**WHAT YOU ARE ASKED TO DO:** When the listing has been read, print it out again in full, word for word.

**RECORDS SHOWN:**
• • • • • • •

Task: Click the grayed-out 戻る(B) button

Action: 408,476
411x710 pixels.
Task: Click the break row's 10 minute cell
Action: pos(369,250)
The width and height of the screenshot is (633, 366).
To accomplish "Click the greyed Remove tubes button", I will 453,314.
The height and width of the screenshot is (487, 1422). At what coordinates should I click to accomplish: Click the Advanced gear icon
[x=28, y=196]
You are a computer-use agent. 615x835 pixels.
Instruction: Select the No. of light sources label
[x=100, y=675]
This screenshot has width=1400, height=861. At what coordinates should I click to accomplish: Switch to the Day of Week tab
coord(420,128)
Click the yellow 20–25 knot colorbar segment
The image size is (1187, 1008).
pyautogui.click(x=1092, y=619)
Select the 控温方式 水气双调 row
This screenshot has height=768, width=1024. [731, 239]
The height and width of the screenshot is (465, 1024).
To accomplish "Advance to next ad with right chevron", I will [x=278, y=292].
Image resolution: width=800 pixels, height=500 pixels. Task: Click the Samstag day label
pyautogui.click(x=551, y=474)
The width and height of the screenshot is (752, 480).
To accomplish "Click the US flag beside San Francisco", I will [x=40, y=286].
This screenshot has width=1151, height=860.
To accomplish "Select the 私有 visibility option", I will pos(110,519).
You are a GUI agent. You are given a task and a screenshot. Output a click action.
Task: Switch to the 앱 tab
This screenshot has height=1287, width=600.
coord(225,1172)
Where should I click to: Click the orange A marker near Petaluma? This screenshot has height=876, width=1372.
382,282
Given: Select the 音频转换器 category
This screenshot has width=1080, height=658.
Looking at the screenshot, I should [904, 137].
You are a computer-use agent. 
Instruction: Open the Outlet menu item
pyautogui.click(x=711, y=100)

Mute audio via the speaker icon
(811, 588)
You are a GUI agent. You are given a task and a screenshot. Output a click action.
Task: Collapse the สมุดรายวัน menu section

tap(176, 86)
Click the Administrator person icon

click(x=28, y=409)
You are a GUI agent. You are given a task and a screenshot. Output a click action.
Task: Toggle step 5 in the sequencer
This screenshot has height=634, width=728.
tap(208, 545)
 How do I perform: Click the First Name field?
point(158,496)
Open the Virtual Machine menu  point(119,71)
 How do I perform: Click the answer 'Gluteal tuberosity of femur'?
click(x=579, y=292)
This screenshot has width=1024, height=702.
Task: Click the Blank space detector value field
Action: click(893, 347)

• • • • • • •

**ANSWER SPACE:**
Task: Click the grayed-out 戻る(B) button

Action: 408,476
411x710 pixels.
Task: Click the break row's 10 minute cell
Action: pos(369,250)
The width and height of the screenshot is (633, 366).
To accomplish "Click the greyed Remove tubes button", I will 453,314.
The height and width of the screenshot is (487, 1422). At what coordinates should I click to accomplish: Click the Advanced gear icon
[x=28, y=196]
You are a computer-use agent. 615x835 pixels.
Instruction: Select the No. of light sources label
[x=100, y=675]
This screenshot has width=1400, height=861. At what coordinates should I click to accomplish: Switch to the Day of Week tab
coord(420,128)
Click the yellow 20–25 knot colorbar segment
The image size is (1187, 1008).
pyautogui.click(x=1092, y=619)
Select the 控温方式 水气双调 row
This screenshot has height=768, width=1024. [731, 239]
The height and width of the screenshot is (465, 1024).
To accomplish "Advance to next ad with right chevron", I will [x=278, y=292].
Image resolution: width=800 pixels, height=500 pixels. Task: Click the Samstag day label
pyautogui.click(x=551, y=474)
The width and height of the screenshot is (752, 480).
To accomplish "Click the US flag beside San Francisco", I will [x=40, y=286].
This screenshot has width=1151, height=860.
To accomplish "Select the 私有 visibility option", I will pos(110,519).
You are a GUI agent. You are given a task and a screenshot. Output a click action.
Task: Switch to the 앱 tab
This screenshot has height=1287, width=600.
coord(225,1172)
Where should I click to: Click the orange A marker near Petaluma? This screenshot has height=876, width=1372.
382,282
Given: Select the 音频转换器 category
This screenshot has width=1080, height=658.
Looking at the screenshot, I should [904, 137].
You are a computer-use agent. 
Instruction: Open the Outlet menu item
pyautogui.click(x=711, y=100)

Mute audio via the speaker icon
(811, 588)
You are a GUI agent. You are given a task and a screenshot. Output a click action.
Task: Collapse the สมุดรายวัน menu section

tap(176, 86)
Click the Administrator person icon

click(x=28, y=409)
You are a GUI agent. You are given a task and a screenshot. Output a click action.
Task: Toggle step 5 in the sequencer
This screenshot has height=634, width=728.
tap(208, 545)
 How do I perform: Click the First Name field?
point(158,496)
Open the Virtual Machine menu  point(119,71)
 How do I perform: Click the answer 'Gluteal tuberosity of femur'?
click(x=579, y=292)
This screenshot has width=1024, height=702.
Task: Click the Blank space detector value field
Action: click(893, 347)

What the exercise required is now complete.